Pedro, al ver que el proyecto socialista era una realidad, no volvió a Venezuela. Pero es colombo-venezolano y tiene claro que “Cúcuta vive de Venezuela, no de Colombia”

Feliz pero con una risa nerviosa que la delata, Geraldine, una vendedora de una tienda de ropa en Caracas, dice que ha cruzado tres veces la frontera, “pero esta es la primera vez que me piden la tarjeta”, tras haber cruzado el puente.   

Ninguno, salvo un hombre enjuto que grita consignas contra Maduro, se refiere al plebiscito, al menos en el Puente Simón Bolívar. Piensan, antes que en política, en sobrevivir, negociando un paquete de pañales a 29.000 pesos, suma que es cercana a lo que gana un venezolano en tres, cuatro días.  

Por la afluencia de votantes, en la Parada, pese al panorama en el puente, abrieron un puesto de votación, que se suma a los dos dispuestos en Norte de Santander. “Tenemos siete mesas en la 15 con cero y  diez mesas más” en la droguería, comenta Ricardo, un líder social  venezolano en Don Cachapa, donde la fila se extiende por dos cuadras.  

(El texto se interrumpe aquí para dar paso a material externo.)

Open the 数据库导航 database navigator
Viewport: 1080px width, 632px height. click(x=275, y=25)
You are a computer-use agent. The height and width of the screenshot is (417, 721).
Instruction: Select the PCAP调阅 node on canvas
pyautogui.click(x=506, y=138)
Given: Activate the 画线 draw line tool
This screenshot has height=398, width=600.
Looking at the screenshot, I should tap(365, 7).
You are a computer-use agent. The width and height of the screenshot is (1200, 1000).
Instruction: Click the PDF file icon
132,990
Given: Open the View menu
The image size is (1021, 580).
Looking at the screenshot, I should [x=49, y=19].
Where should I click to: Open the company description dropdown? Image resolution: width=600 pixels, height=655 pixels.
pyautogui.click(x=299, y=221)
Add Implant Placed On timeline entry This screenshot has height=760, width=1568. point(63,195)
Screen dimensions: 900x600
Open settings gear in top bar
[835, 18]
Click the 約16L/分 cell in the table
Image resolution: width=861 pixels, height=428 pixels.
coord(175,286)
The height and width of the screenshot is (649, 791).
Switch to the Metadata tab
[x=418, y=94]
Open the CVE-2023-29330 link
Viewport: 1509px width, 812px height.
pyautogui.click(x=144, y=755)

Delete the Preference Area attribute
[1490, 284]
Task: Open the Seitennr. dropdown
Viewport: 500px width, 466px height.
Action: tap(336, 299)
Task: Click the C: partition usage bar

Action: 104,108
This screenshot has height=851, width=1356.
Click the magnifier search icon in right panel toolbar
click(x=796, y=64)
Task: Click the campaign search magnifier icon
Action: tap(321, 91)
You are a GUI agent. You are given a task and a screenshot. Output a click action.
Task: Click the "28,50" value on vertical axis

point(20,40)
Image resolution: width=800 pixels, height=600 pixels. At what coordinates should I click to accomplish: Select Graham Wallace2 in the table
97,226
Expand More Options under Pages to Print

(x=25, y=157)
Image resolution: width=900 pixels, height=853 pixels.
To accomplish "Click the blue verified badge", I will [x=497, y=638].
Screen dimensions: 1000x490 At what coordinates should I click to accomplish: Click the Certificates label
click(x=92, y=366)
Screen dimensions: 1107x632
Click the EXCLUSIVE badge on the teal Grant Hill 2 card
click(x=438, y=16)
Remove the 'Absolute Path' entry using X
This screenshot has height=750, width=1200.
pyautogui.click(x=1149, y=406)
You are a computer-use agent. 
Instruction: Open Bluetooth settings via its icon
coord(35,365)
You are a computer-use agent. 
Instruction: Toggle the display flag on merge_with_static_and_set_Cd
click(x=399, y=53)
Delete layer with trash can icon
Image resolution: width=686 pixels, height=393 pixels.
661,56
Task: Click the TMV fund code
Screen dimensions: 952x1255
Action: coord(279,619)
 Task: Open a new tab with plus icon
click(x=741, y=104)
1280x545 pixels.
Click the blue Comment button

Varias cuadras hacia el oriente, en la droguería Guasimales, está el segundo puesto de votación. Una señora, cruzando estados y obstáculos, viene de Socopó, Barinas, “porque se siente más segura” votando en Cúcuta. Lo hizo temprano y piensa regresar a su país.  

Crítico de la posición de Bogotá con la región,  Pedro Méndez vota luego de 19 años. Tiene 70 años y la última vez que participó en elecciones fue en 1998  “para votar contra Chávez”. Al ver que el proyecto socialista era una realidad, no volvió a Venezuela. Pero es colombo-venezolano y tiene claro que “Cúcuta vive de Venezuela, no de Colombia”  

Muchos cucuteños tienen esa visión. La frontera para ellos es un invento de dos presidentes. Venezuela, desde tiempos memorables, ha sido el sostén de la región, y ahora, por la crisis, es una tierra que algunos quieren evitar. Impensable, para Pedro, para todos.   

La jornada del plebiscito culmina a eso de las seis de la tarde, dos horas después de lo previsto, por la cantidad de participantes. Las papeletas que cada quien llenó con meticulosidad desaparecerán bajo las llamas. Pero el espíritu de la oposición, al menos en Cúcuta, sigue vivo, hasta que “saquen a Maduro”, dice Pedro Méndez.